Read through the entries below and copy each line where "agent" turns up.

**The data**
★ ★ ★
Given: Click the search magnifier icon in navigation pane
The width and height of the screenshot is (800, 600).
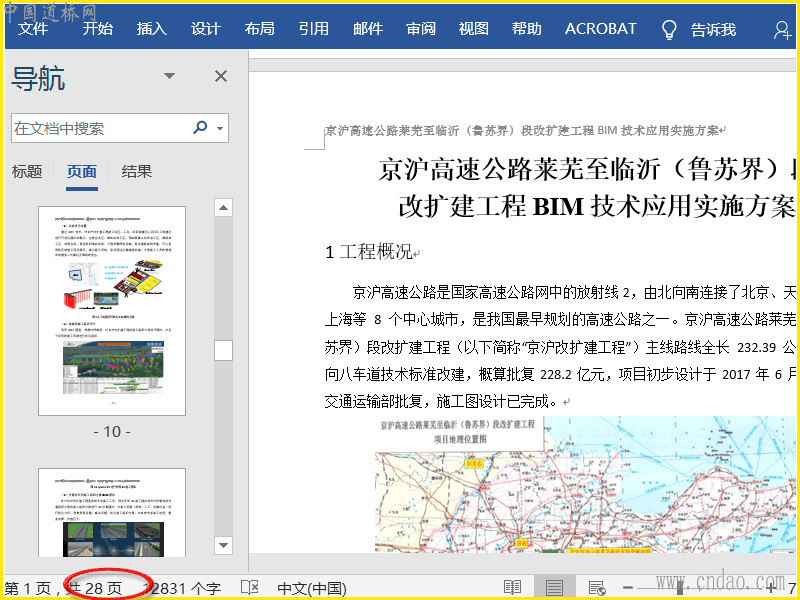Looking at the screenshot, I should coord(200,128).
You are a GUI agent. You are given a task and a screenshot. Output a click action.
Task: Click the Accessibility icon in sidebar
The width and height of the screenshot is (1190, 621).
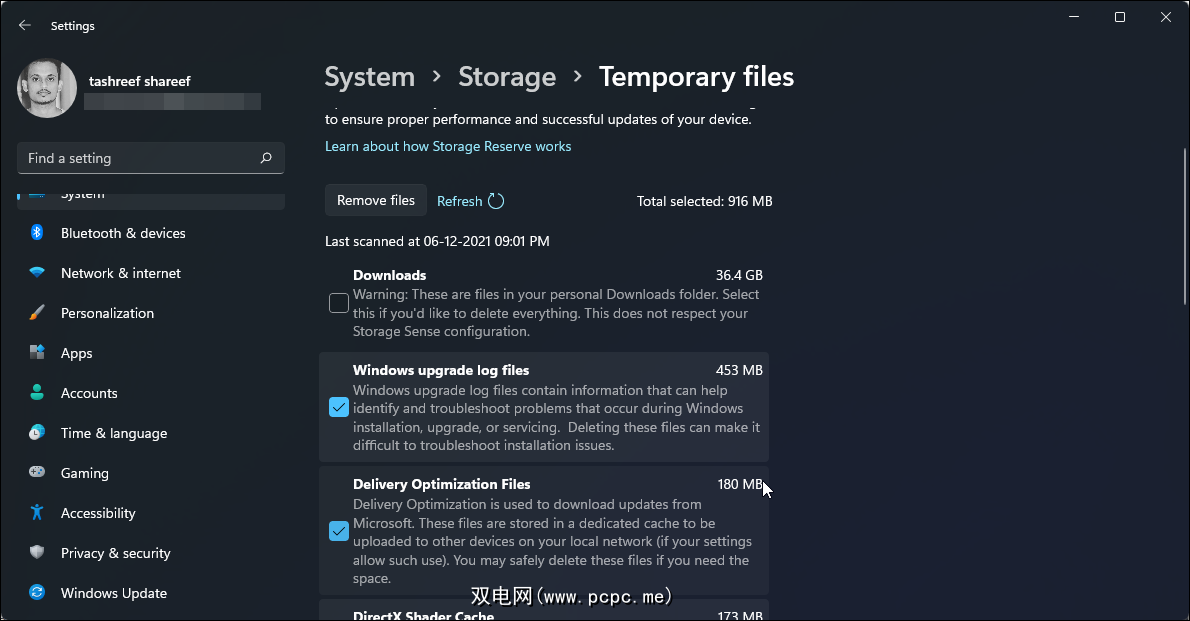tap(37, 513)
★ ★ ★
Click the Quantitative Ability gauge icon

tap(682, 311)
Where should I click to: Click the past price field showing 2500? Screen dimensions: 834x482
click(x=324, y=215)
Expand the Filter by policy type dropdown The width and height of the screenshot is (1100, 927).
★ ★ ★
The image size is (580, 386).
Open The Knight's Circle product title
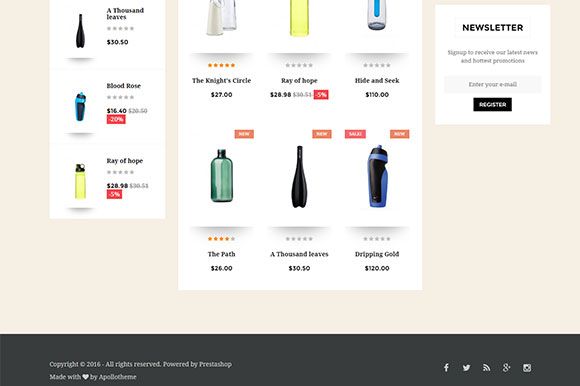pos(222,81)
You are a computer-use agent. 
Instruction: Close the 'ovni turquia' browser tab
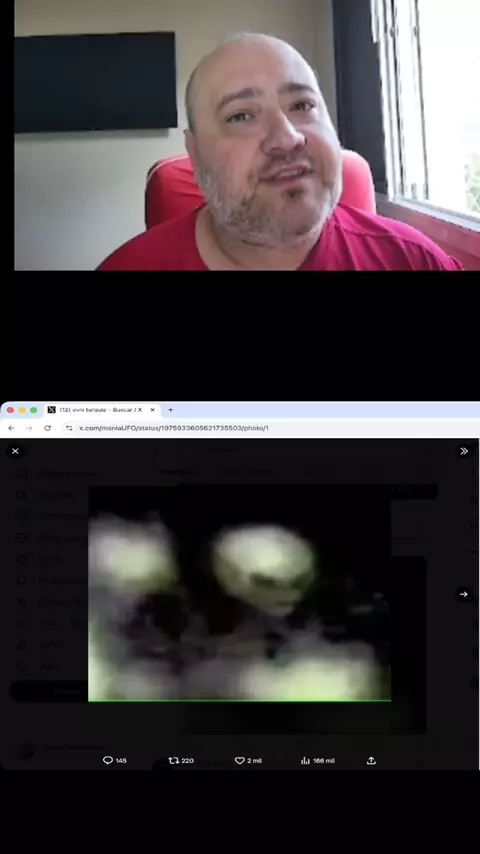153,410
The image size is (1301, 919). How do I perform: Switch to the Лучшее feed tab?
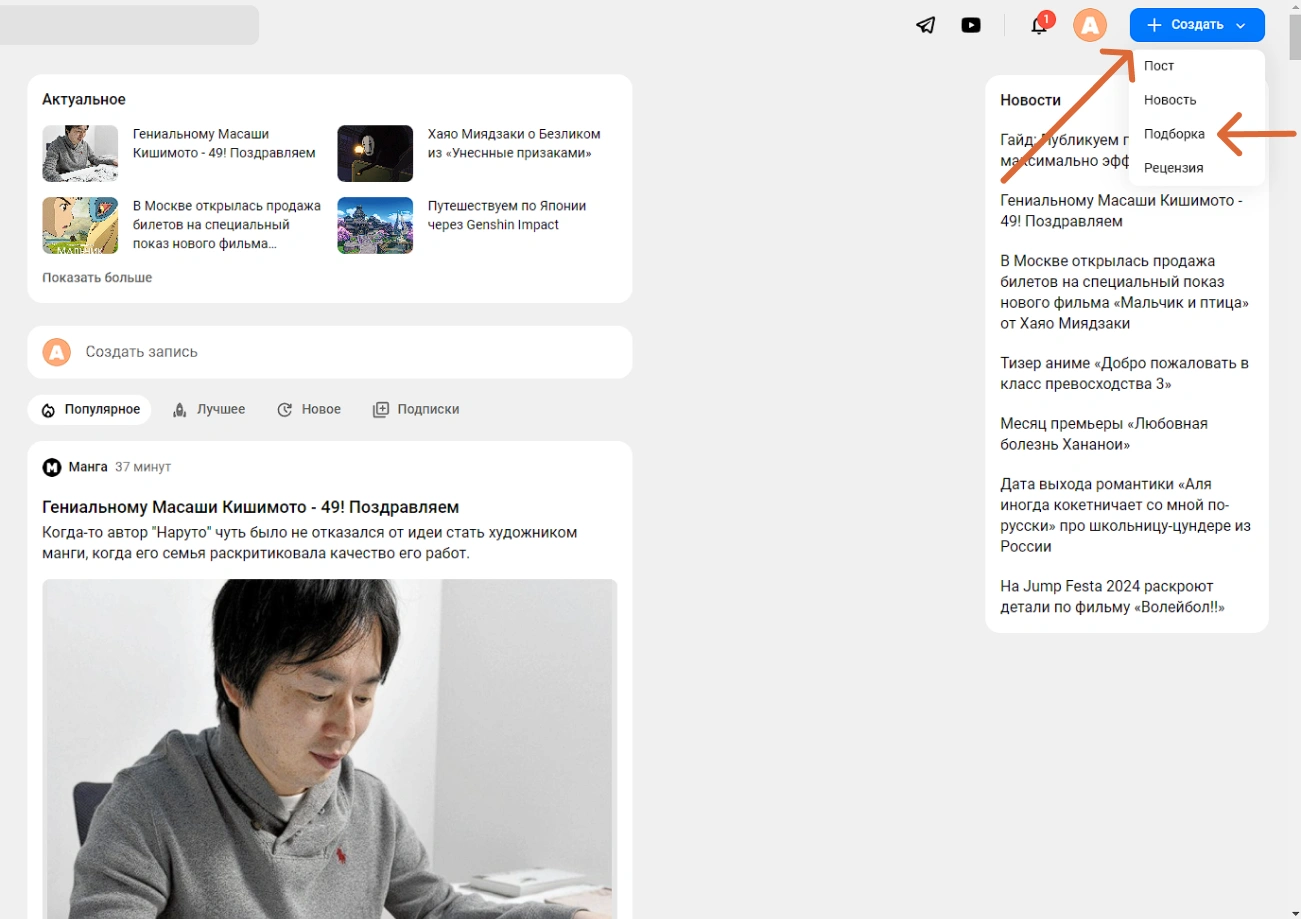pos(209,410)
★ ★ ★
**Solution for this task**
You are a GUI agent. You are given a task and a screenshot. Output a click action.
You are a computer-use agent. 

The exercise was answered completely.